In the case of Tapeline Vs. Jainee. The buyer wanted to buy a land and was well versed with its
measurement, he was also provided with the plan to study it further, but he declined and when he purchased
a land he saw that garden area which he thought to be included in the plan was not there and hence court
held that contract can’t be revoked as it was Clearly mentioned in the plan provided. And it was mere
mistake of one party. Hence the contract is valid.
Exception to Unilateral Mistakes
This type of contract can be termed void only if it is proved that contract is caused by misrepresentations or
fraud by one party.

1) Mistake to one party as to nature of contract.


When one party makes any mistake regarding the nature of contract and it is known by the other it is said to
be void. This happens when while entering into the contract the party is misrepresented or fraudulently
pushed into contract or at the time of understanding its measures the person was unable to understand due to
age factor or illness.
In the case of Dulari Devi V. Janardhan An illiterate woman was made to put her thumb impression on two
papers believing them to be some gift deeds to her daughter, whereas in actual the papers were regarding
transfer of whole property on someone else’s name without her consent.
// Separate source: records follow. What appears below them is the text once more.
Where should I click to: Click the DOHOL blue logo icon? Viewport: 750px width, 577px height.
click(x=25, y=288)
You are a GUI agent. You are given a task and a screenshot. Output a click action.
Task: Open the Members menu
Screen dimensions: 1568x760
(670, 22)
Although here also the mistake was
unilateral but as the contract initiated with element of fraud it was held to be void by the court.
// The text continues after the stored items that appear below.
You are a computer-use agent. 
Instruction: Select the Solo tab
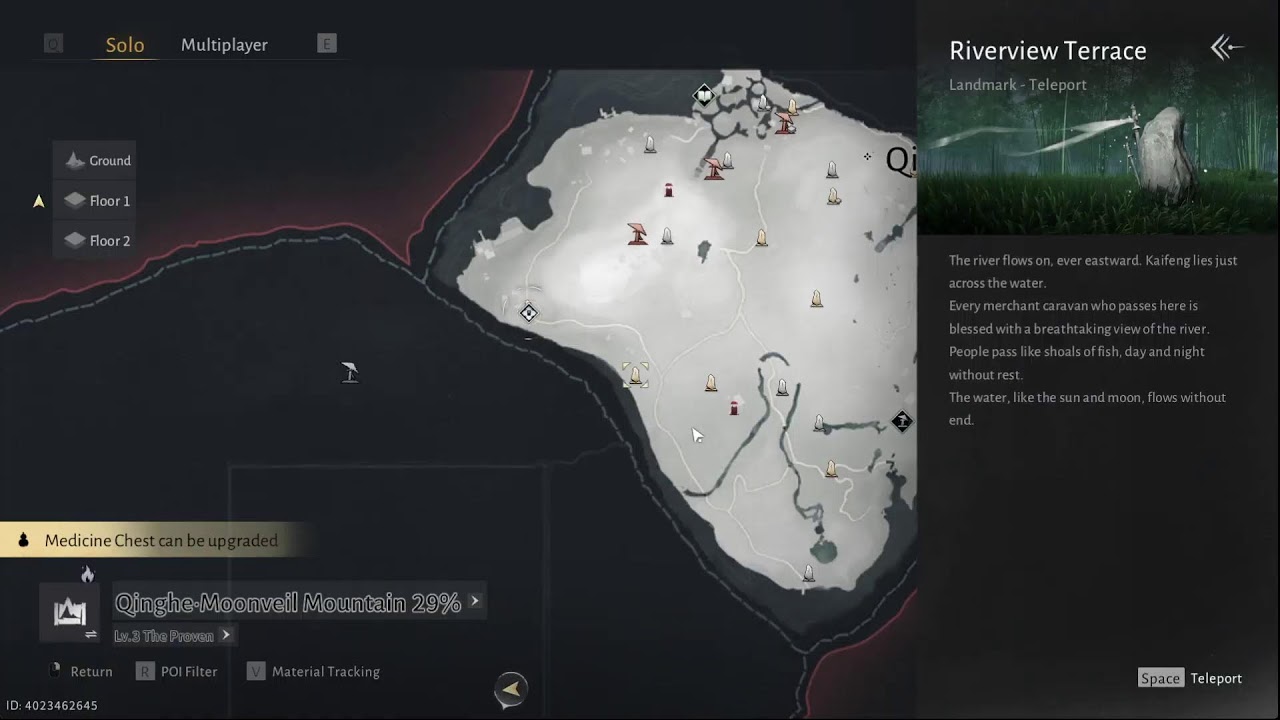point(125,45)
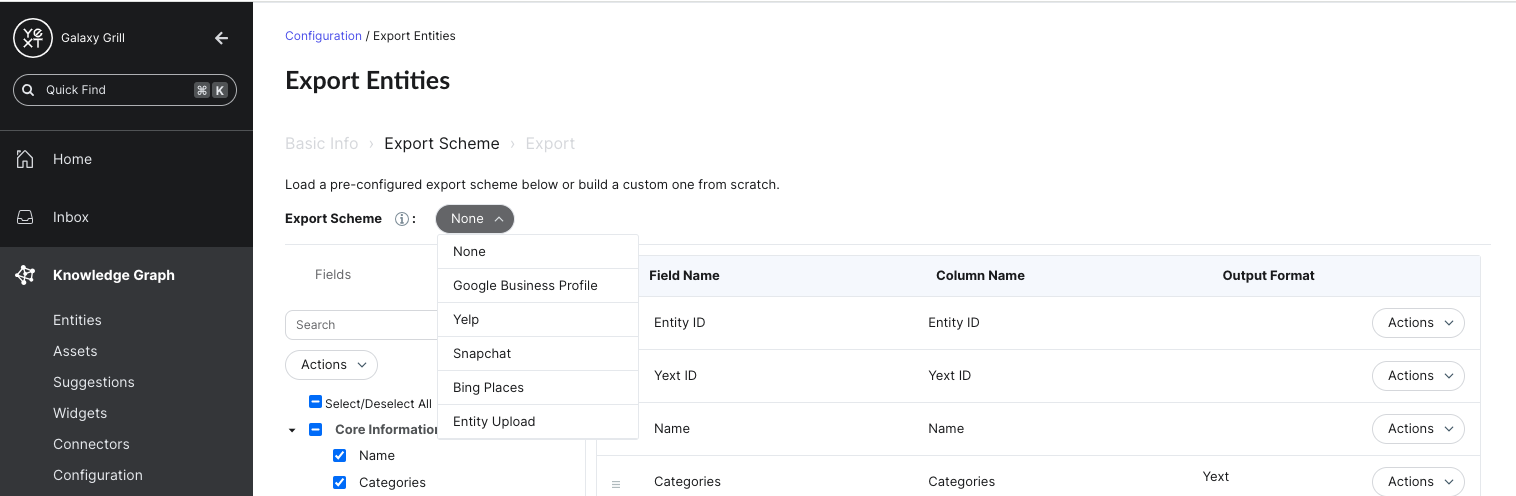
Task: Choose Bing Places from scheme list
Action: click(488, 387)
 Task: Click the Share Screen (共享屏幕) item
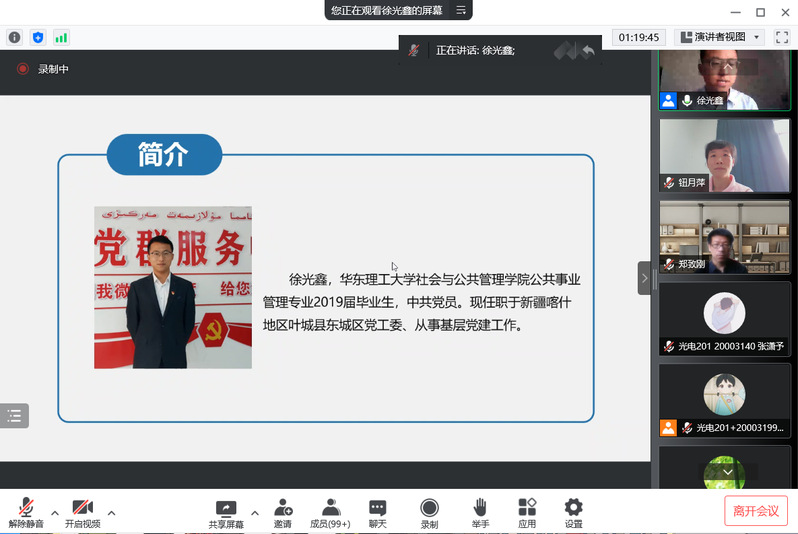pyautogui.click(x=226, y=512)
2) Mistake regarding identities of the parties to the agreement.


Usually, the identity of the parties is not relevant to contract but in certain cases where one party hides his
real identity and shows to be someone else by misrepresentation or fraud, who he actually is not. Then such
contracts are void.
In the case of Cundy V Lindsay.Lindsay and Co. Was a reputed company selling handkerchief in the market.
One person named Blenkarn misrepresented and signed on the name of very famous company named
“Blenkiron & Co.” ordered 123 pieces of handkerchief. Linday assuming it to be same delivered it to
Blenkarn, who further sold it to innocent Cundy. On not getting a payment by “Blenkiron & Co.” Lindon
sued him. And it was held by the court that there was mistaken assumption, hence no real consent to the
contract of sale.

Conclusion
The legitimacy of an agreement is obstructed when assent is increased because of a mix-up by the
gatherings. As examined, an error can be of two kinds, Mistake of certainty and Mistake of law. At the point
when agree to an agreement is increased because of a two-sided misstep of actuality, the agreement is said to
be void yet when the slip-up happens because of a one-sided mix-up of certainty, the understanding is
legitimate with the exception of in the instances of mix-up in regards to the idea of the agreement or
character of the gatherings to the agreement. Correspondingly, when agree to an agreement is increased
because of a slip-up of the Indian law it is a substantial agreement yet in the event that it is expected an
outside law by both the gatherings, the agreement is said to be void.